DIRECTIONS: After locating the line containing "Screen dimensions: 1477x812" in the entries below, please write out that line and the rest through the end exactly. Omit pictures.

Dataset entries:
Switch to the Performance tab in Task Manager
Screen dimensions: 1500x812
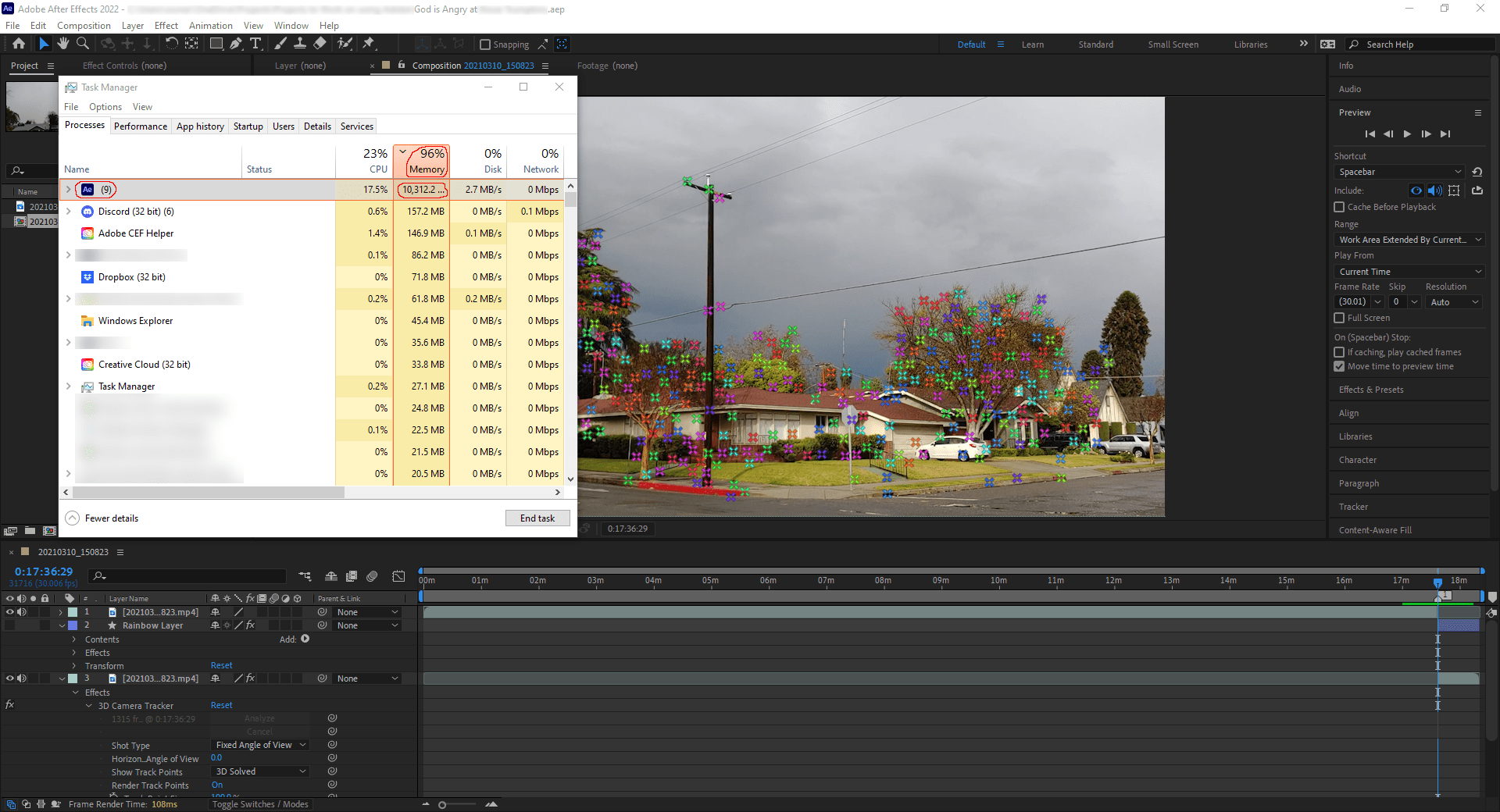click(x=140, y=126)
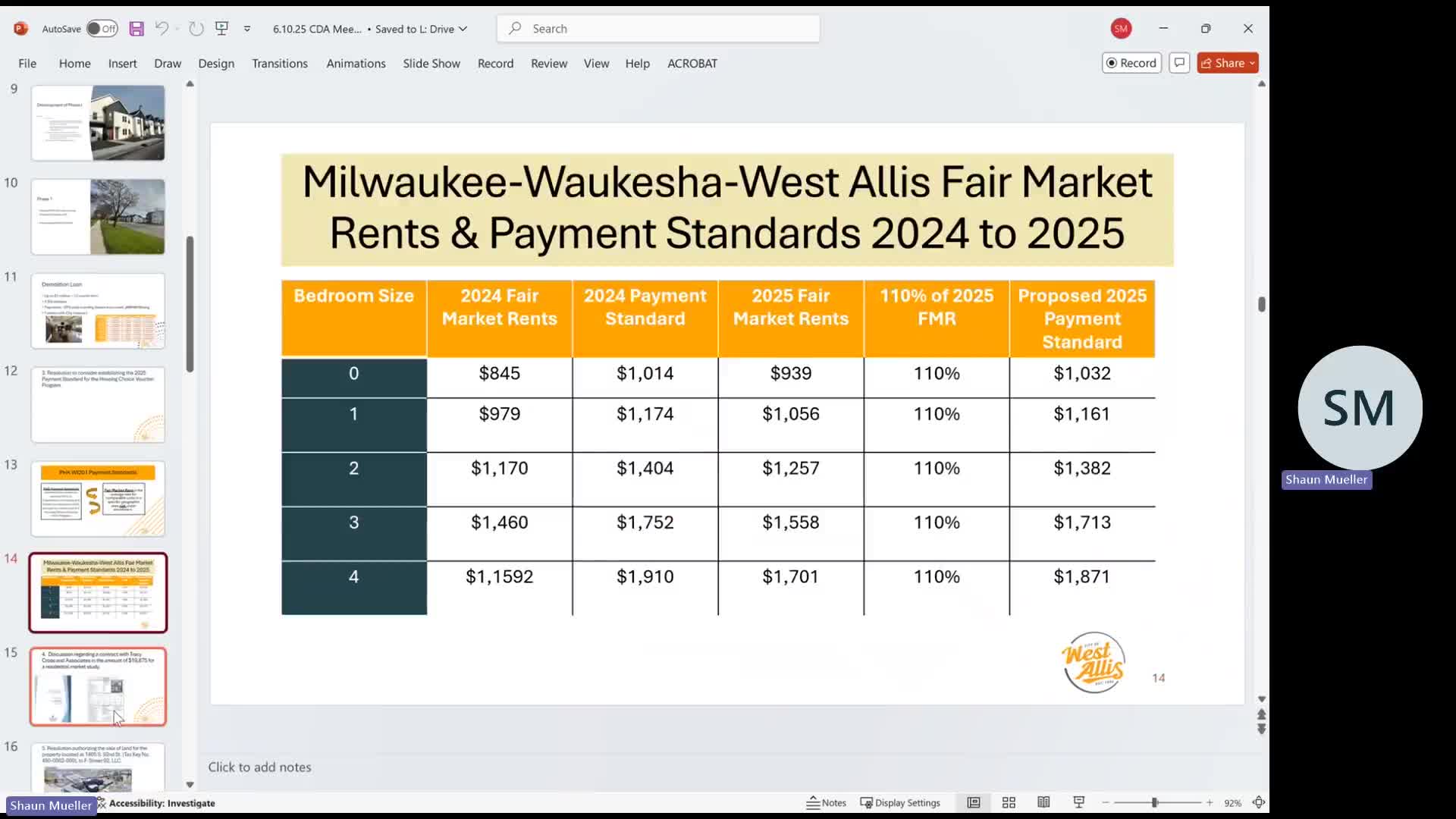Open the Transitions ribbon tab
The image size is (1456, 819).
279,64
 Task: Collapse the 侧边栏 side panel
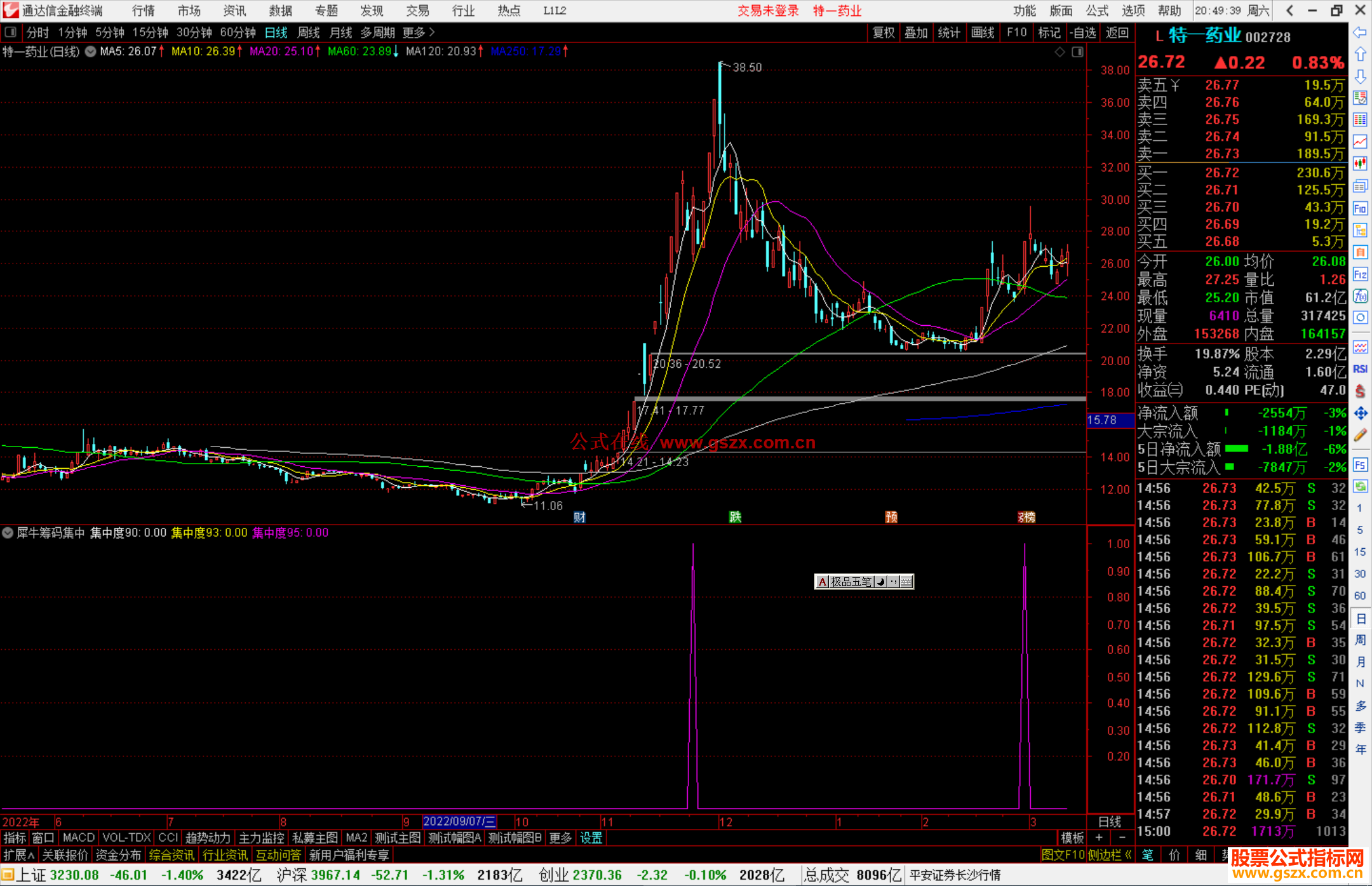[x=1110, y=855]
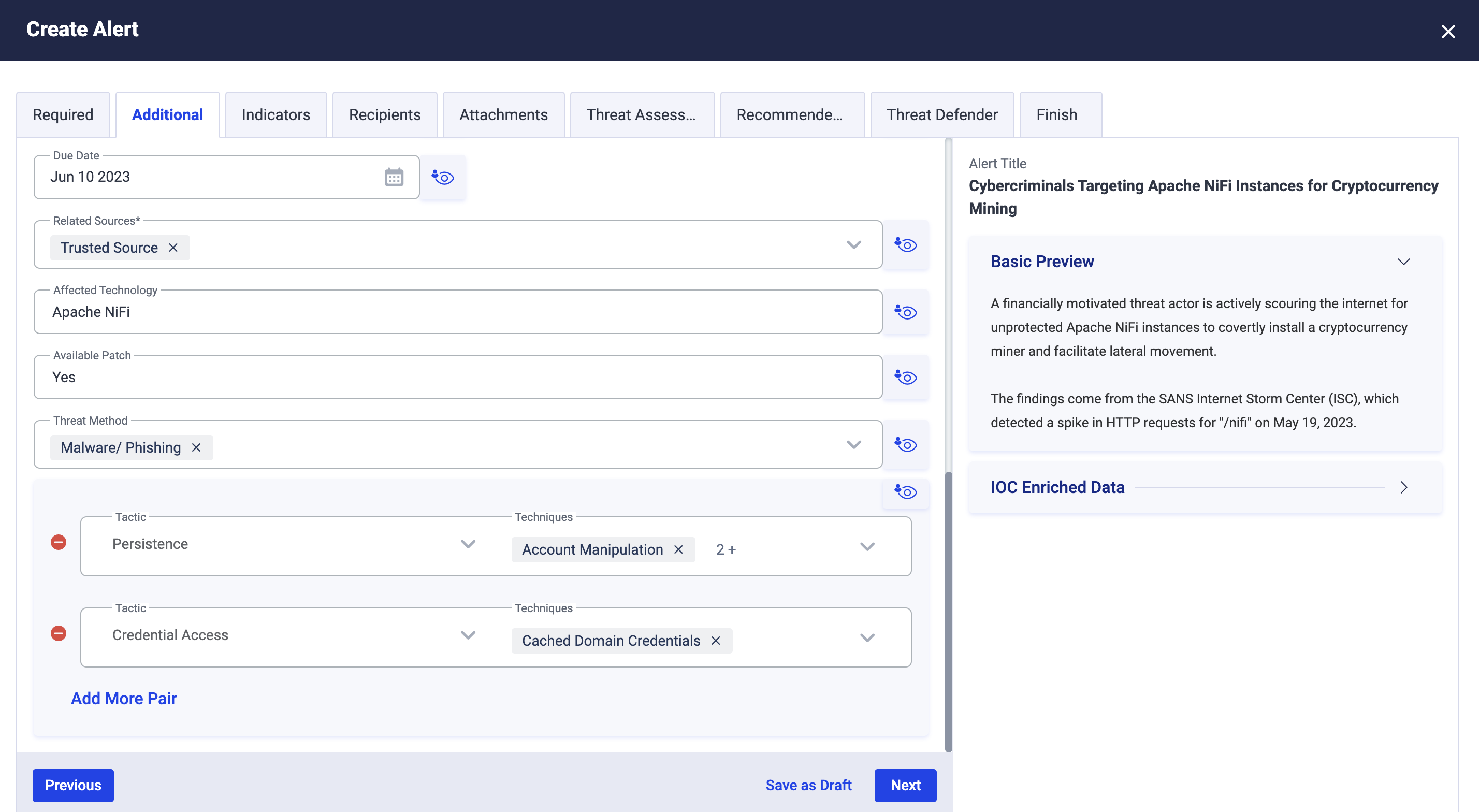This screenshot has width=1479, height=812.
Task: Open the Threat Defender tab
Action: [x=941, y=115]
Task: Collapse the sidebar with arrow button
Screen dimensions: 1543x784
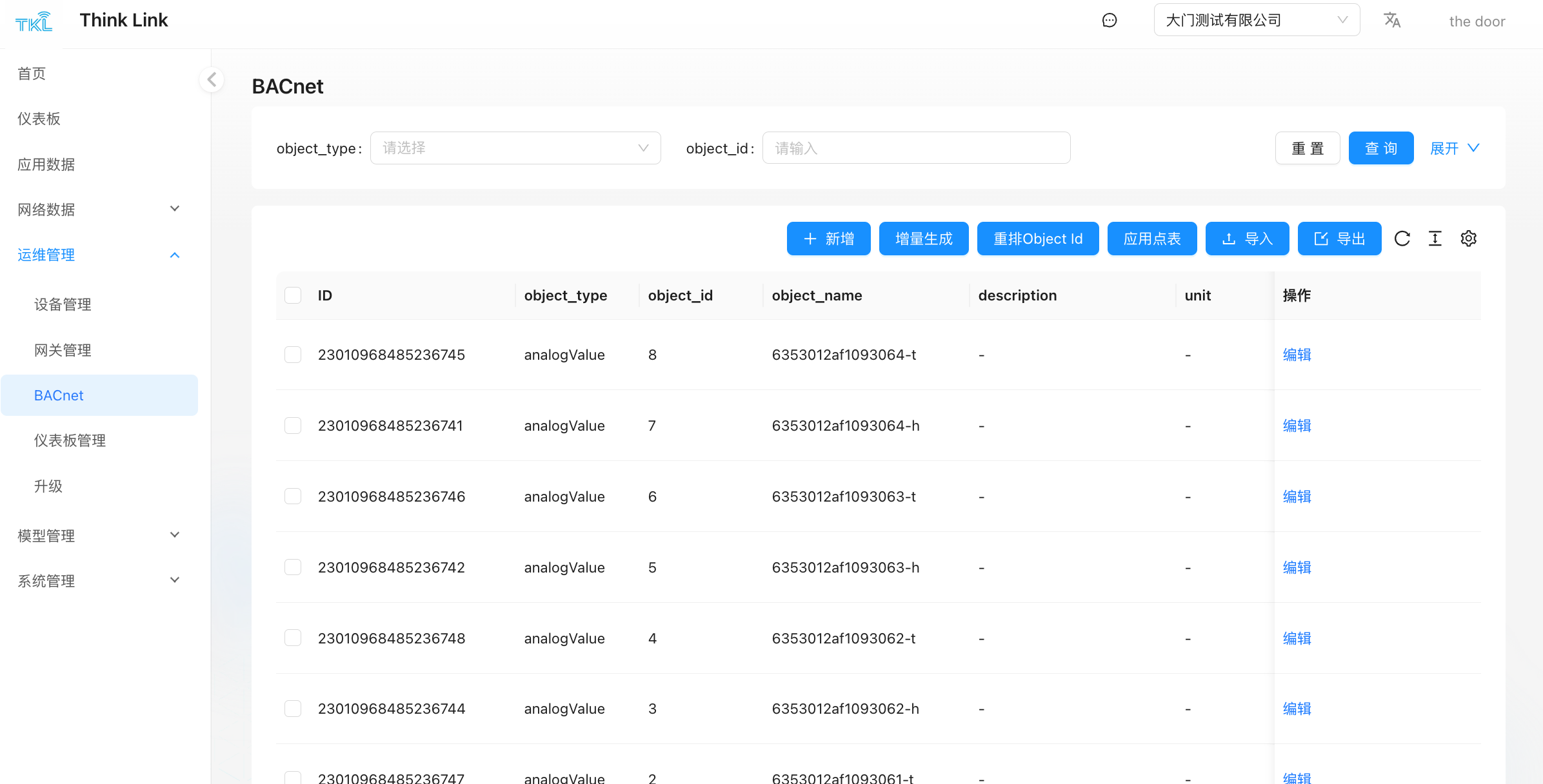Action: [x=212, y=80]

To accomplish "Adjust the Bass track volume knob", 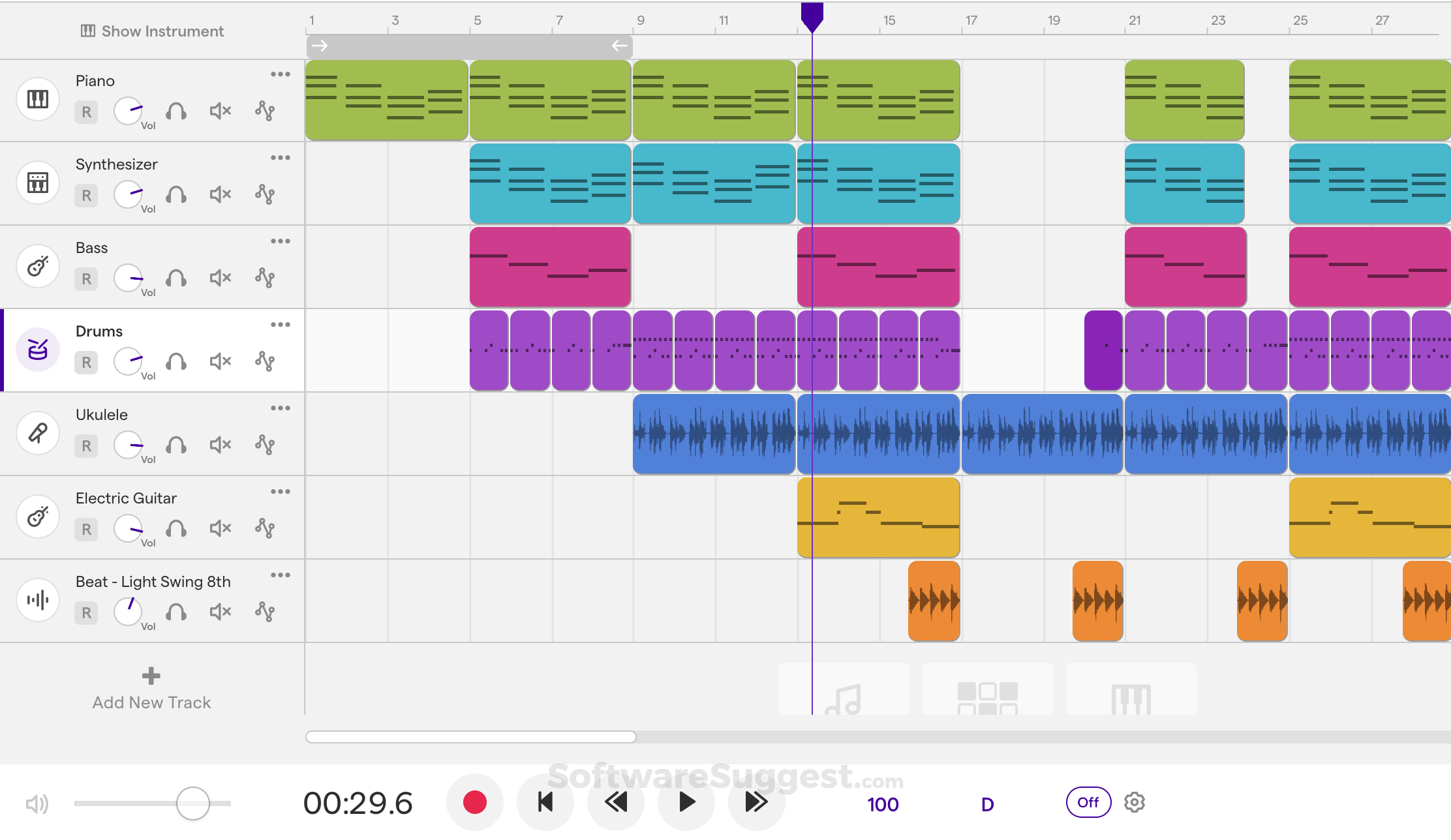I will [129, 278].
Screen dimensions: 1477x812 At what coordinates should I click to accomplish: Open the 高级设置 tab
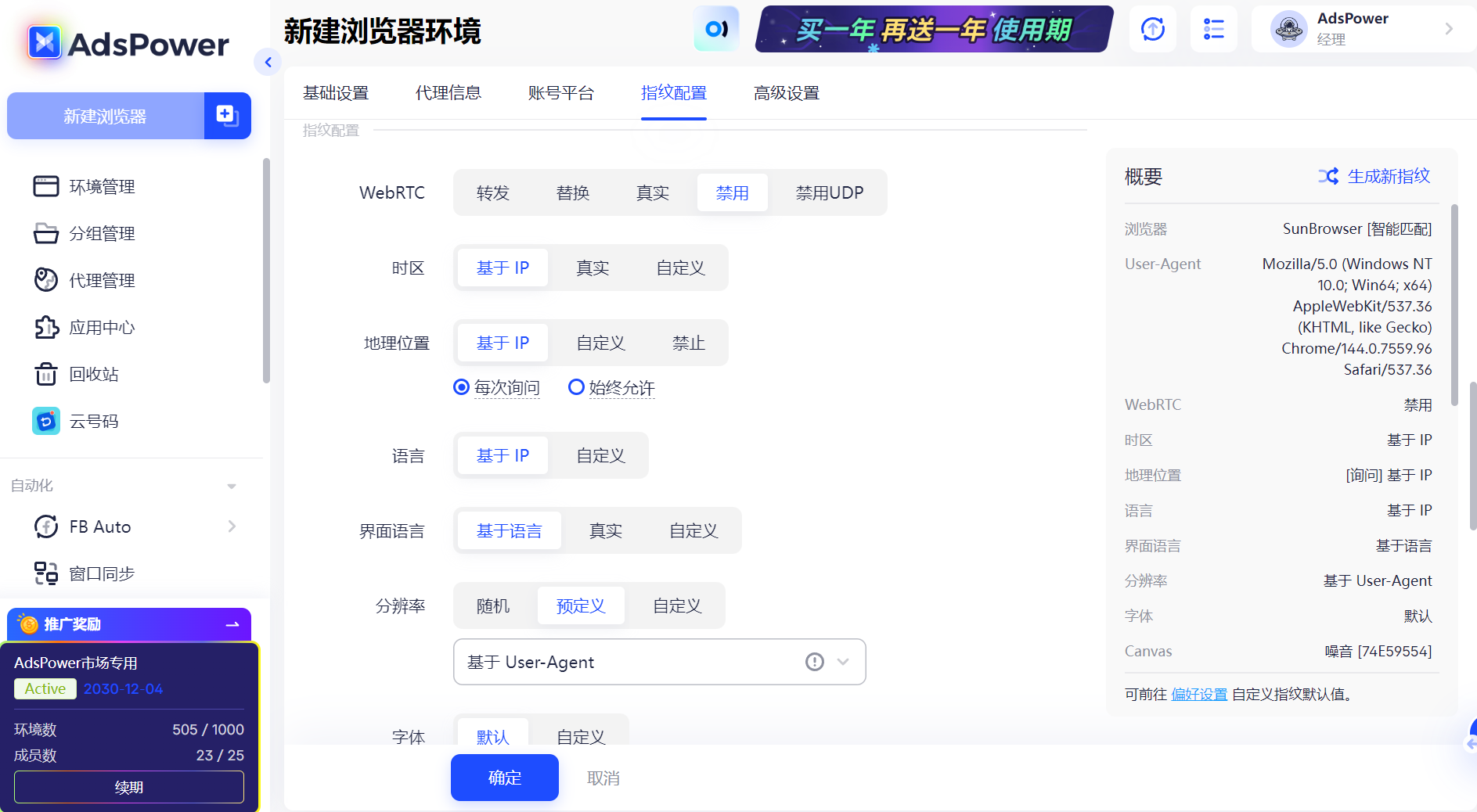(786, 93)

RESULT:
Screen dimensions: 1477x812 At what coordinates should I click to accomplish: Open the 高级设置 tab
(786, 93)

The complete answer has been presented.